Monday, February 15, 2010
DVD MIA #3: While the City Sleeps
US, 1956. Directed by Fritz Lang. Starring Dana Andrews, Thomas Mitchell, George Sanders, Ida Lupino, Rhonda Fleming, Vincent Price, Howard Duff.
I don't think While the City Sleeps is the best of Fritz Lang's American films (The Big Heat almost certainly holds that title), but it may be my favourite - it's certainly the most entertaining. It`s a sly, funny and suspenseful tale set at a news syndicate while a series of sex murders is going on in the big city. The man who founded the empire has died, leaving the works to his useless son (Vincent Price). The only man dad thought worthy of the job was the resident editoralist and TV news anchor (Dana Andrews), who has no interest in such a job, since he routinely fires off bestselling books and receives Pulitzers where he is. So Junior decides to pit three veteran department heads - wire service man George Sanders, newspaper editor Thomas Mitchell, art department head James Craig - against each other for a coveted managing director position, little suspecting Craig is sleeping with his wife (Rhonda Fleming at her va-va-voomiest). The contest: whichever department head can unmask the sex killer first gets the job.

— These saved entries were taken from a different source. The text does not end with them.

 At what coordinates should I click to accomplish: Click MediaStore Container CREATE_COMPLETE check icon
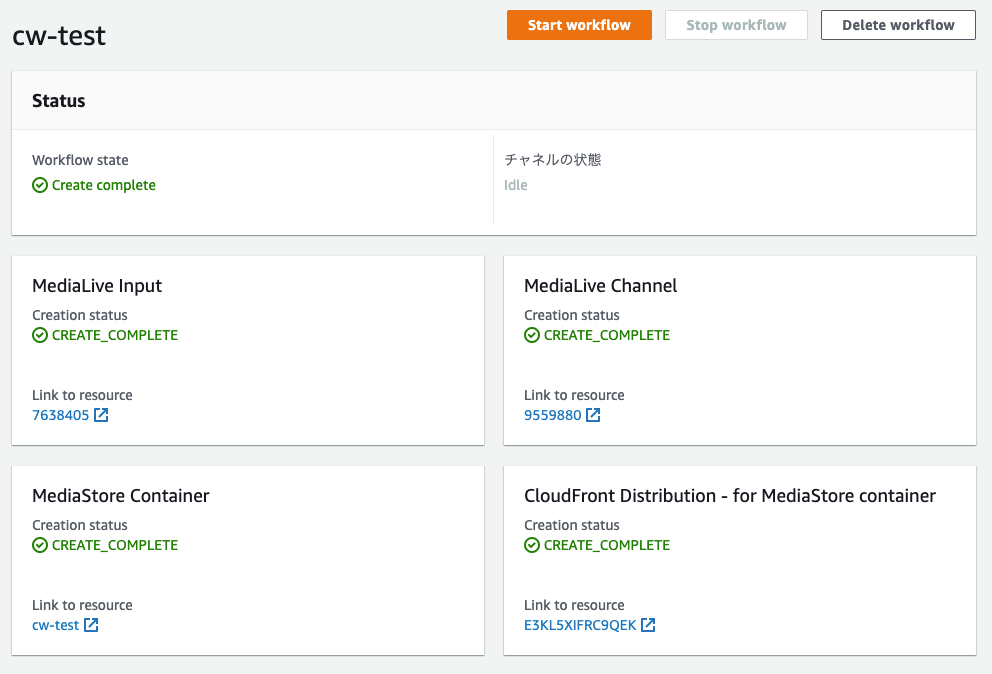click(x=40, y=546)
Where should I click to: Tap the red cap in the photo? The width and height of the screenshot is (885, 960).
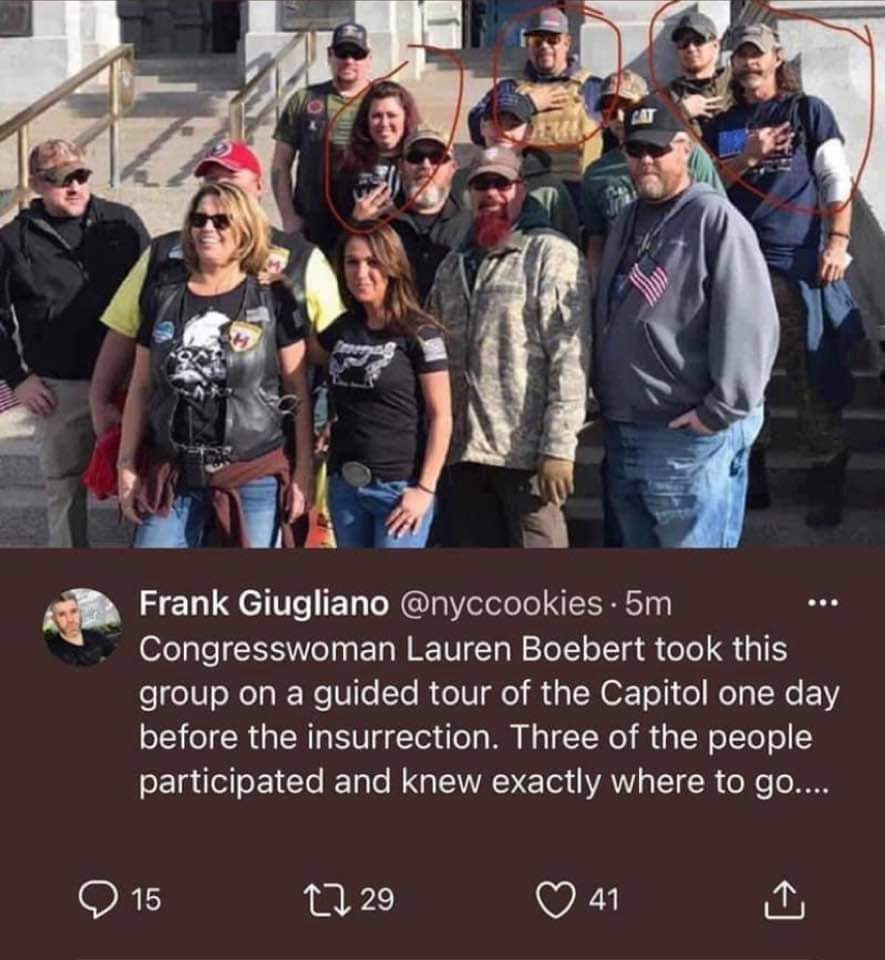[228, 157]
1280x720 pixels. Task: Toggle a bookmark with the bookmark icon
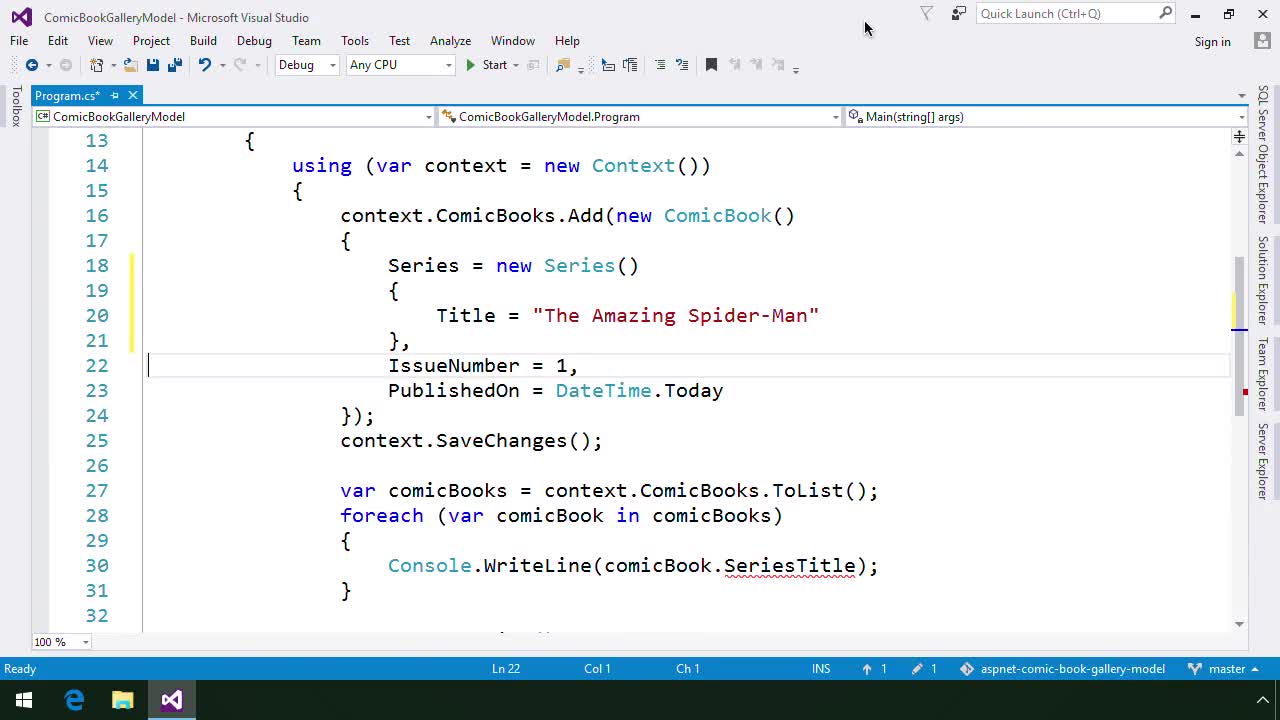(x=711, y=64)
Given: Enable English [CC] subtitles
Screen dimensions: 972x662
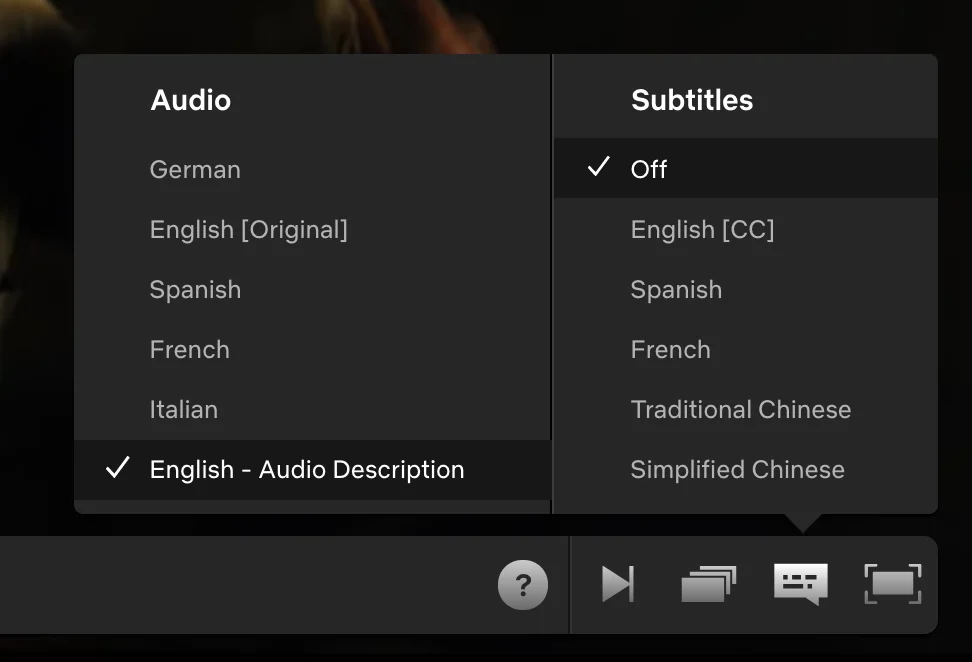Looking at the screenshot, I should [x=702, y=230].
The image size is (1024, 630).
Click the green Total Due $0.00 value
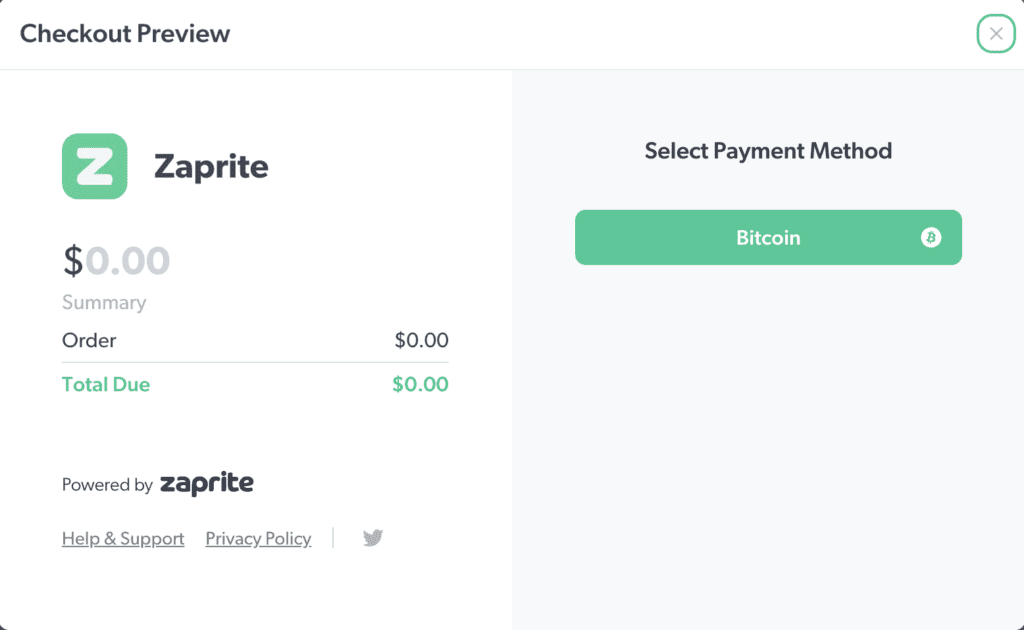tap(420, 384)
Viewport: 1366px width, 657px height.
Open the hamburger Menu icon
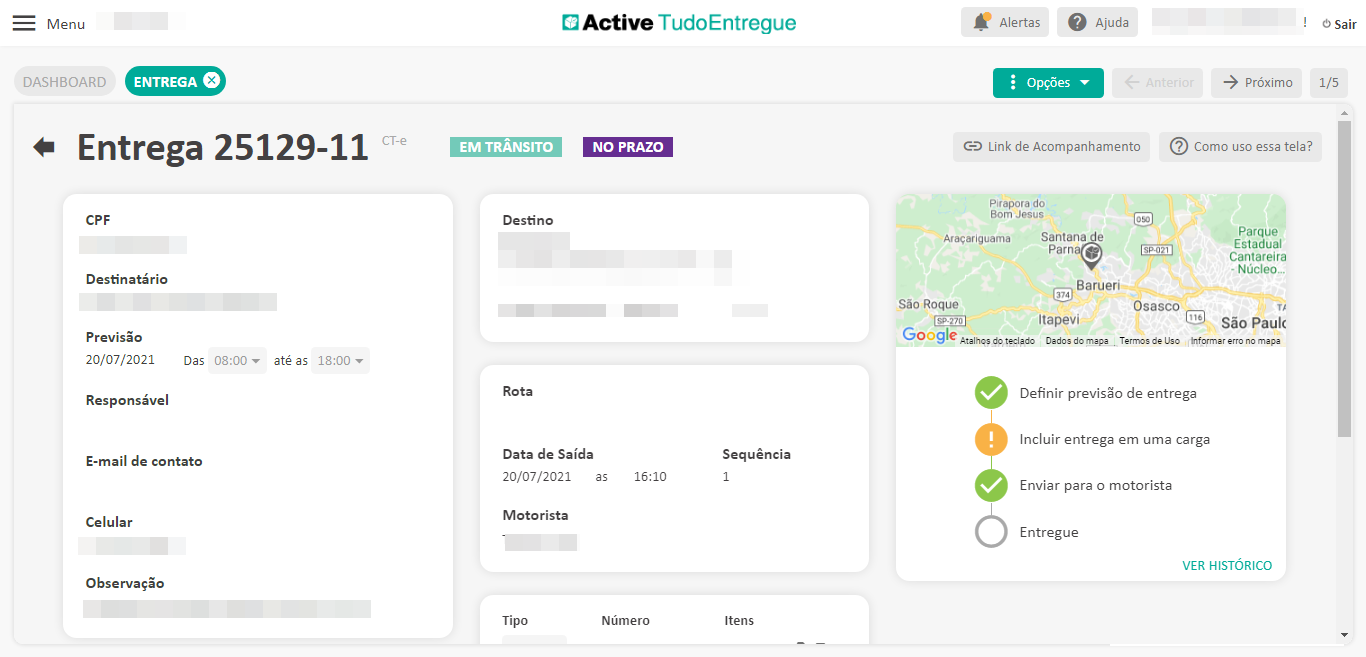pyautogui.click(x=24, y=23)
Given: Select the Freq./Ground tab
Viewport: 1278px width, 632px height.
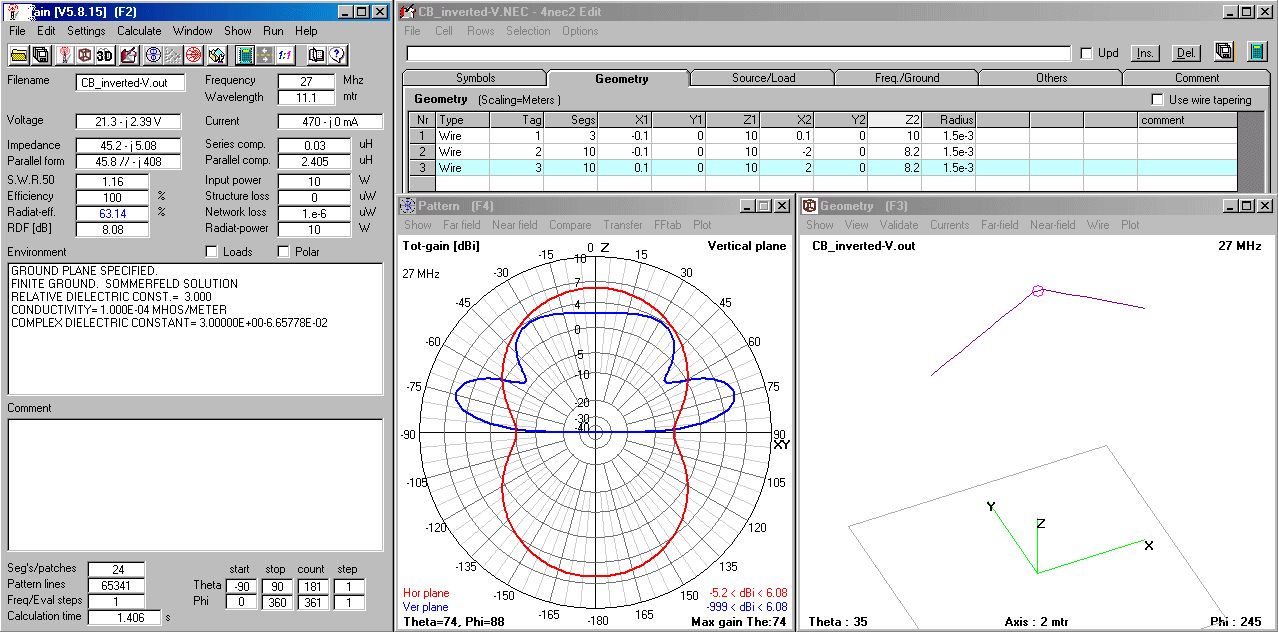Looking at the screenshot, I should click(x=906, y=78).
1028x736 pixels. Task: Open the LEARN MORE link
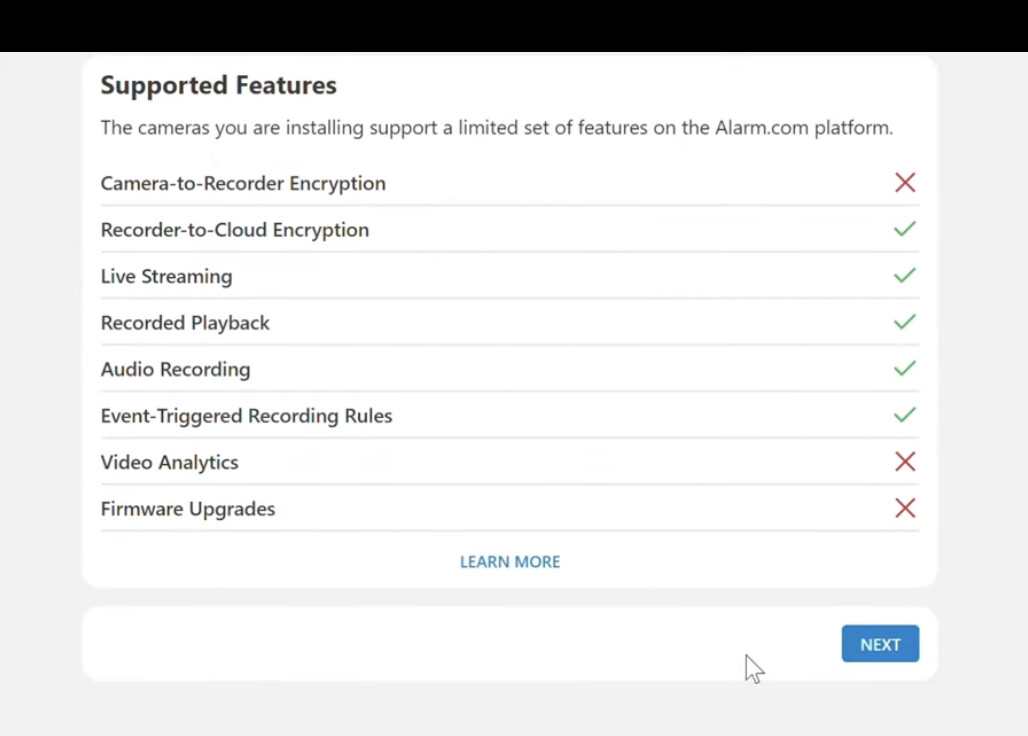pos(509,562)
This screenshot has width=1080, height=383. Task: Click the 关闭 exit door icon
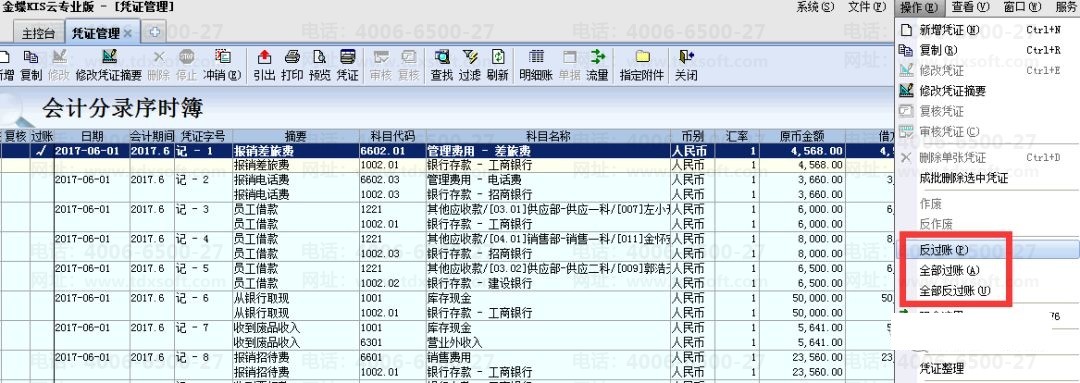tap(685, 57)
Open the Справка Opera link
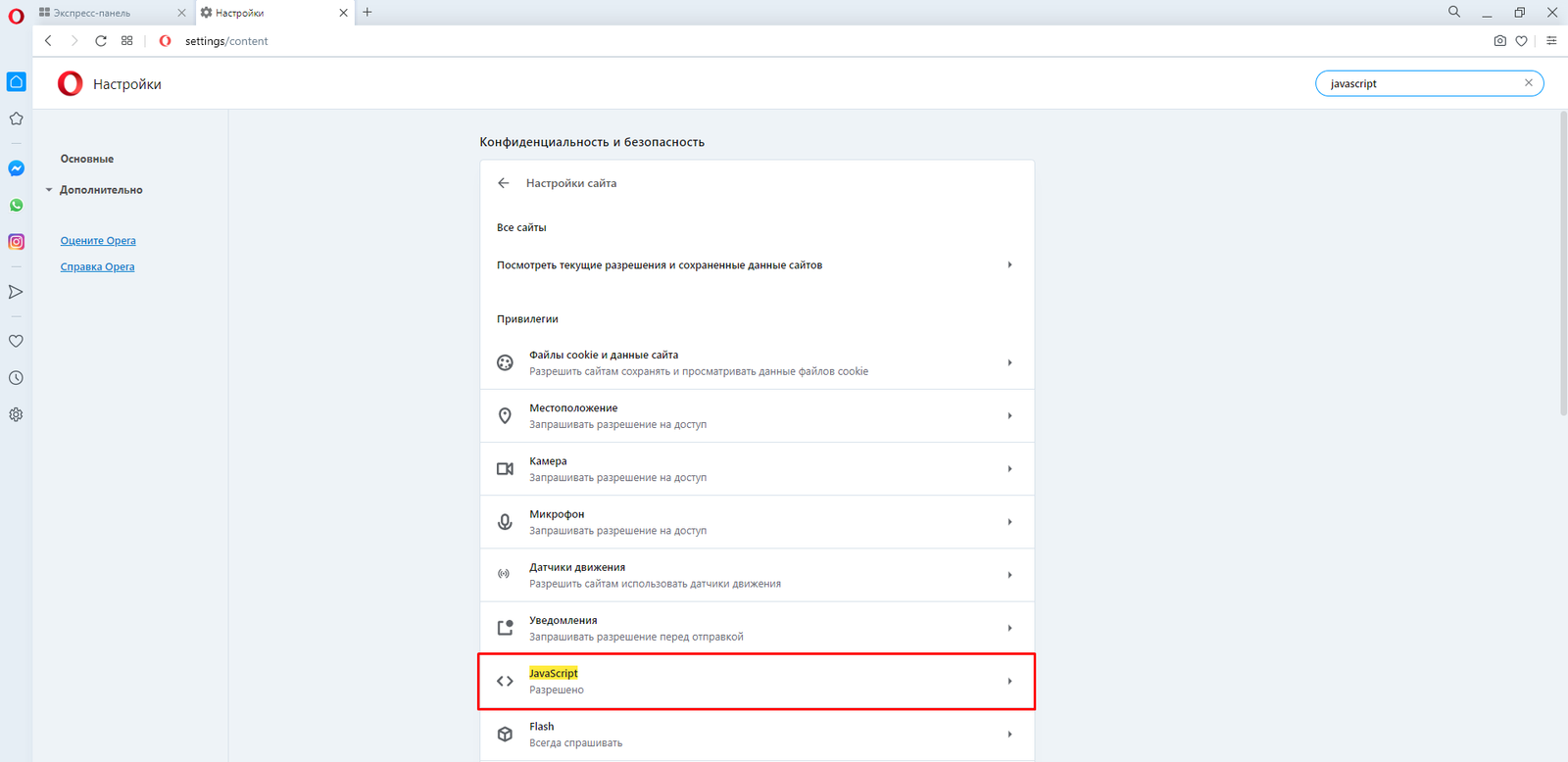This screenshot has height=762, width=1568. (97, 267)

Sanders and Mitchell immediately try to convert Andrews to their causes, using two women - Sanders`mistress, gossip columnist Ida Lupino, and his secretary, Andrews`potential fiancee, Sally Forrest.
Anyone who enjoys vintage Hollywood movies should get a jones for this movie just looking at that cast, and I`m happy to report that Lang and the scenario use them all to marvelous effect. Ever the perceptive social critic, Lang is fascinated by how the various players used the police and other peoples lives purely for the advancement not even of their common employer`s cause, but their own selfish ends. Craig doesn`t even actively pursue the job, preferring the let Sanders and Mitchell cancel each other out and just gets it on with Fleming in the meantime. Andrews, on the surface the most respectable of the bunch, thinks nothing of putting his fiancee out as bait for the sex killer, figuring the end justifies the means.
The dialogue is witty and acidic, the suspense sequences solid, even if the actions that initiate the murderer`s ultimate capture ring a bit false. Why this isn`t on DVD is beyond me, so if it pops up on TV or you find an old tape of it, I highly recommend you seize the opportunity.